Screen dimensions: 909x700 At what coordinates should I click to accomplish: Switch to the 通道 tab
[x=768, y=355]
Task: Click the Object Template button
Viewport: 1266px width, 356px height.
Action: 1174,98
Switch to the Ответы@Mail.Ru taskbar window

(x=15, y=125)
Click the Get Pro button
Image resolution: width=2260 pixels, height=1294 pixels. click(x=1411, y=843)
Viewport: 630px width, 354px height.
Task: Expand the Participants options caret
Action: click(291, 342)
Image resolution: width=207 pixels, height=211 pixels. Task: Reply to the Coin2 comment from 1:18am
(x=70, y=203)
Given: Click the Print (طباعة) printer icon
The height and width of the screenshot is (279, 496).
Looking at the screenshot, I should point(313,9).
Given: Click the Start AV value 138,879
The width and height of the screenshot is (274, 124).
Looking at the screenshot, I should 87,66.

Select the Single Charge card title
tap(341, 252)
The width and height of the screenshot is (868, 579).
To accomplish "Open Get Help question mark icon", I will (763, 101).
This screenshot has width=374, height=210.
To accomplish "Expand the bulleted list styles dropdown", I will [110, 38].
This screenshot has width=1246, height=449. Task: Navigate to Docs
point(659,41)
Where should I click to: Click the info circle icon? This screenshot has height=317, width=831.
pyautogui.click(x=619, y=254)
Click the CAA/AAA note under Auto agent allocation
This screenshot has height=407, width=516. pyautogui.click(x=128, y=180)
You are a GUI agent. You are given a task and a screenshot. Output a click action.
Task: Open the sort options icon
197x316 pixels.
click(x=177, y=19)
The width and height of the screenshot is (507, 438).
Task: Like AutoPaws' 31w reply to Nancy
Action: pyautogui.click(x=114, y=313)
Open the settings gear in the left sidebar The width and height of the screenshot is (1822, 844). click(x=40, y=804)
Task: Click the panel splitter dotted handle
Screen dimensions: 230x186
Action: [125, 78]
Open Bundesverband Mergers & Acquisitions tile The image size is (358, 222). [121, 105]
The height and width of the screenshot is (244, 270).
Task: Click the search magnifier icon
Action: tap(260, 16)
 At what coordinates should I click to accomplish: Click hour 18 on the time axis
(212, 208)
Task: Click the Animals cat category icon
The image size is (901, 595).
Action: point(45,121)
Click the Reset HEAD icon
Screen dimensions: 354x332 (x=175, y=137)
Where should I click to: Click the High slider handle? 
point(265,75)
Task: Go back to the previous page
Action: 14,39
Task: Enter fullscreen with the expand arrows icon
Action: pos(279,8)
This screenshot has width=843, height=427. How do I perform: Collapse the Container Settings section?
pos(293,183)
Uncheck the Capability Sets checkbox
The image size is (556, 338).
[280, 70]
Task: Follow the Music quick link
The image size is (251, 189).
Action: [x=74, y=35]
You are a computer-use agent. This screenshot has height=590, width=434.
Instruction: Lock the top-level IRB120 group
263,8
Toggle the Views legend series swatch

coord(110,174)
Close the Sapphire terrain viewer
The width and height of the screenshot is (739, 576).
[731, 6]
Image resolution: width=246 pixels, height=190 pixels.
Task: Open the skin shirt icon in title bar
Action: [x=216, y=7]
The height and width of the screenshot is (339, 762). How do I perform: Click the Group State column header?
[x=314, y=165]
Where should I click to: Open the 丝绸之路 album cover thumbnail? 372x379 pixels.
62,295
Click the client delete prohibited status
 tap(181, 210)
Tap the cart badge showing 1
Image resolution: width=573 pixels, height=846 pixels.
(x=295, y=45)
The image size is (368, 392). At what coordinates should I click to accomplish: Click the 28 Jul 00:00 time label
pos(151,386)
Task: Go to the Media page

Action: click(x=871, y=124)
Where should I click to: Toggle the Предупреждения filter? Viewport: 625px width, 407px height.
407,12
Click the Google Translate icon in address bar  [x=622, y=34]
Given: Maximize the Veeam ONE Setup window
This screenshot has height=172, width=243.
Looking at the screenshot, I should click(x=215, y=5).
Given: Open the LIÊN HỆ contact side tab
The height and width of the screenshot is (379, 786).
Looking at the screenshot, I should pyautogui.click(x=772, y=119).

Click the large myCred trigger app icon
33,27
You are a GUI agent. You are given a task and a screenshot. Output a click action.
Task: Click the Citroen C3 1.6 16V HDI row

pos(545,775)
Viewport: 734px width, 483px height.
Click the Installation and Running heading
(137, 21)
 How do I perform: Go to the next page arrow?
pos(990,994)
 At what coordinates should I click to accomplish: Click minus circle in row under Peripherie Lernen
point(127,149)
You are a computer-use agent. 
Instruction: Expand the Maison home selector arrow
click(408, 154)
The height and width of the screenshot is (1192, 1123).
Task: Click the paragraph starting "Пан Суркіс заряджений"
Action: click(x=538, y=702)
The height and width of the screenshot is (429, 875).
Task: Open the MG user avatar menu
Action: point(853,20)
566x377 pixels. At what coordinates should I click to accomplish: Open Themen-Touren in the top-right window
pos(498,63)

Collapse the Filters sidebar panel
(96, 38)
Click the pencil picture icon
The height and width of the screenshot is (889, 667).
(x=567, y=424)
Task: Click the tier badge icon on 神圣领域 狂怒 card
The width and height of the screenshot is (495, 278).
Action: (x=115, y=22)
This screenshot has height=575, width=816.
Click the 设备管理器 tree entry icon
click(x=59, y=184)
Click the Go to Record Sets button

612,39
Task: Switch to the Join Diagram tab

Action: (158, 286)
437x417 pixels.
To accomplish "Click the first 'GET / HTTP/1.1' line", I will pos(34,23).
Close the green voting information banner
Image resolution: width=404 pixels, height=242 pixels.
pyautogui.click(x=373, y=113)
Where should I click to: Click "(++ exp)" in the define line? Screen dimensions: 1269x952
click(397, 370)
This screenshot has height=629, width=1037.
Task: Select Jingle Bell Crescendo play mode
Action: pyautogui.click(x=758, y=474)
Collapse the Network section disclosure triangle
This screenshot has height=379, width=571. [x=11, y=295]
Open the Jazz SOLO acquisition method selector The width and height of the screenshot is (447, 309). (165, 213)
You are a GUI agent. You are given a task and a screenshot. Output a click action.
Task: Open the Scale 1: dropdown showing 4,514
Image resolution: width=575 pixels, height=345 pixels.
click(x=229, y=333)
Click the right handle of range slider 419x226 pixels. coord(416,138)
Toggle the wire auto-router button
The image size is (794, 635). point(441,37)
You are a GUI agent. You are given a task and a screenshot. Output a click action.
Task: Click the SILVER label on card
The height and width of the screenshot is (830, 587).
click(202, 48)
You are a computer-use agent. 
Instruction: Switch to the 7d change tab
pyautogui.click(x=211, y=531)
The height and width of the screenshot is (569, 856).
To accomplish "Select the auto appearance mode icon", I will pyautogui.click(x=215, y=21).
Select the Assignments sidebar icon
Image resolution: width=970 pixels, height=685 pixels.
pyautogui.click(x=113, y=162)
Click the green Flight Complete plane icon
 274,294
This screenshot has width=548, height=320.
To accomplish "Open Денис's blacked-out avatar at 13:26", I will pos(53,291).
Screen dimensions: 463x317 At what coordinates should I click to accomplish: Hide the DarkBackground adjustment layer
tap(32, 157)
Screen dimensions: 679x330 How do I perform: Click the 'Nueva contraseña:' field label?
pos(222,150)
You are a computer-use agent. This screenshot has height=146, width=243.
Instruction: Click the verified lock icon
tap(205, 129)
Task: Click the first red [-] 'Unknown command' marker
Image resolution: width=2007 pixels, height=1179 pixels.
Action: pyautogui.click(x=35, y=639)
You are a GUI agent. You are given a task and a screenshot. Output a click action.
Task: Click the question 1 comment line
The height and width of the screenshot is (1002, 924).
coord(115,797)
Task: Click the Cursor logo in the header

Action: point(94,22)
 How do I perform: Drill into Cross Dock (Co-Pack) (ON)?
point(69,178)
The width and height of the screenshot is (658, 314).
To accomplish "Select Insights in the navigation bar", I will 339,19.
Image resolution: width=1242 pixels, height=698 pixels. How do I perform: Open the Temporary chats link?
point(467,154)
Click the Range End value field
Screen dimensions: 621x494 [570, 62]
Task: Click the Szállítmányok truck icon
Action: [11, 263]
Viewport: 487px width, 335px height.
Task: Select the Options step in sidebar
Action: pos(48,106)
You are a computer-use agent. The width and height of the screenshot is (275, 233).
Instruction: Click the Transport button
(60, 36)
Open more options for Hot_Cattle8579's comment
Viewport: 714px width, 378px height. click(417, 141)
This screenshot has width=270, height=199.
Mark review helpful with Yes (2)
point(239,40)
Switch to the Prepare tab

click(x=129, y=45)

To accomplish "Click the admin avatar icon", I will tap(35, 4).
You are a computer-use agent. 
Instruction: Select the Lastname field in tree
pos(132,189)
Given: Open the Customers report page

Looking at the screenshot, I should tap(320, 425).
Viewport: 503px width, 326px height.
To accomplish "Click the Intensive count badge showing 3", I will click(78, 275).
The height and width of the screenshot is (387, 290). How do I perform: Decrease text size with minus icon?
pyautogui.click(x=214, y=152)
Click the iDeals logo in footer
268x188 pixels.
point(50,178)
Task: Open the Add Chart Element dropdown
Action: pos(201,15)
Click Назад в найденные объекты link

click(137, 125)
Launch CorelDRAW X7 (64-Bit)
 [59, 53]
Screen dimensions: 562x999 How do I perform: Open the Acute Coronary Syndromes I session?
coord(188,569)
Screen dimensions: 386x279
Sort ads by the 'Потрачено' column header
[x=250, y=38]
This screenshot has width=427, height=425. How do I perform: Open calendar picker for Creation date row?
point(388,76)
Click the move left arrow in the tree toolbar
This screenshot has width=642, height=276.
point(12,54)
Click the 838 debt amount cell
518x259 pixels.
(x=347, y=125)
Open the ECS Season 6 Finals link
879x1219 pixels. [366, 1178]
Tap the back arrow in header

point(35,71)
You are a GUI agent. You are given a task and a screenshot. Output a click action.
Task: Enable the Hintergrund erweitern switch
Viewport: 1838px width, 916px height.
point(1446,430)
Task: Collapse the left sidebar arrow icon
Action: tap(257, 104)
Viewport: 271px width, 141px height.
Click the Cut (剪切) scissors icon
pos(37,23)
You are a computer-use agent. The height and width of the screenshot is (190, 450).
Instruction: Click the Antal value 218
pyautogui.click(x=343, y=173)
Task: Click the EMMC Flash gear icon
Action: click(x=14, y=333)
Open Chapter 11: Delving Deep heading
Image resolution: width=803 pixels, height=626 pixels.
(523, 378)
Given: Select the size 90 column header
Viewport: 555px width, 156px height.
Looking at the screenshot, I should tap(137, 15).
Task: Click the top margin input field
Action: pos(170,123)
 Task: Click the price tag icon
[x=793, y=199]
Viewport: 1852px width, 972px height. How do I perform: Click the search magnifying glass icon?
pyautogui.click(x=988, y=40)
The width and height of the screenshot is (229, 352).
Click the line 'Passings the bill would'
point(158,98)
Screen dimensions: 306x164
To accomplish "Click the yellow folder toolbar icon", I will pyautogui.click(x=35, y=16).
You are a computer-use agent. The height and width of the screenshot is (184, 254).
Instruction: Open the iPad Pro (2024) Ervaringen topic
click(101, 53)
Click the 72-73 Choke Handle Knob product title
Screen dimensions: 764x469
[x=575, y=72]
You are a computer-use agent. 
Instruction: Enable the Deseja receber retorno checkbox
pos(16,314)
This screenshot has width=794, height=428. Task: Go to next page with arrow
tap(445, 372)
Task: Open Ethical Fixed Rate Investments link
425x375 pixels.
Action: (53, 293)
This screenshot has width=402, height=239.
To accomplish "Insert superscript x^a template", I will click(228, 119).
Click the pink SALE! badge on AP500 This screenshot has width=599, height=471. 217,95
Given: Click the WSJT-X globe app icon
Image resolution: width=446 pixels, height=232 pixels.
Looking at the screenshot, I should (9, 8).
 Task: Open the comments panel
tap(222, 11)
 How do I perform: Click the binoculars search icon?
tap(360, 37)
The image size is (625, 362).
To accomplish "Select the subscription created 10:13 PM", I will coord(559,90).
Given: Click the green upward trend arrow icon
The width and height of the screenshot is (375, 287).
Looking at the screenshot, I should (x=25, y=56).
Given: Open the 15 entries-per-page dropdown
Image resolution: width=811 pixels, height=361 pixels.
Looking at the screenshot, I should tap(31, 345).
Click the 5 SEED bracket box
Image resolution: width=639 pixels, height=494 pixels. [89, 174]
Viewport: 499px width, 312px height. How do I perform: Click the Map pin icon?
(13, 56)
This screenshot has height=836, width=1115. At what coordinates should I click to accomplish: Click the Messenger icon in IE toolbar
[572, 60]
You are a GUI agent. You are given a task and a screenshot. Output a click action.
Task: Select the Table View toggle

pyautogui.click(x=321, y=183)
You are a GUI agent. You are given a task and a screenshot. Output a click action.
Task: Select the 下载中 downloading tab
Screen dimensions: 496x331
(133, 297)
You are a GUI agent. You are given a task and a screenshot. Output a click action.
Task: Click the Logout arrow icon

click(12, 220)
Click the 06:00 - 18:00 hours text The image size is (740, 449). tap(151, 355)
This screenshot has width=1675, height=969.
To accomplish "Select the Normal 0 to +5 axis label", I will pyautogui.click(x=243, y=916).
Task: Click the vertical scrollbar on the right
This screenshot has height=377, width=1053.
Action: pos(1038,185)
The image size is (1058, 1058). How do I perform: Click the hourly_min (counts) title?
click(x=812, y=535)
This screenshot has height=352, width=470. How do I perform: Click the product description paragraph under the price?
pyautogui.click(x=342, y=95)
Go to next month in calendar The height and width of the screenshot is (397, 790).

==========

• [WORK TO BE COMPLETED]
Within the listing above, give again exactly every line from the line with "Click the 设备管理器 tree entry icon" through the line with "Open the Jazz", both included, and no other line.

• [YOUR RESPONSE]
Click the 设备管理器 tree entry icon
click(x=59, y=184)
Click the Go to Record Sets button

612,39
Task: Switch to the Join Diagram tab

Action: (158, 286)
437x417 pixels.
To accomplish "Click the first 'GET / HTTP/1.1' line", I will pos(34,23).
Close the green voting information banner
Image resolution: width=404 pixels, height=242 pixels.
pyautogui.click(x=373, y=113)
Where should I click to: Click "(++ exp)" in the define line? Screen dimensions: 1269x952
click(397, 370)
This screenshot has height=629, width=1037.
Task: Select Jingle Bell Crescendo play mode
Action: pyautogui.click(x=758, y=474)
Collapse the Network section disclosure triangle
This screenshot has height=379, width=571. [x=11, y=295]
Open the Jazz SOLO acquisition method selector The width and height of the screenshot is (447, 309). (165, 213)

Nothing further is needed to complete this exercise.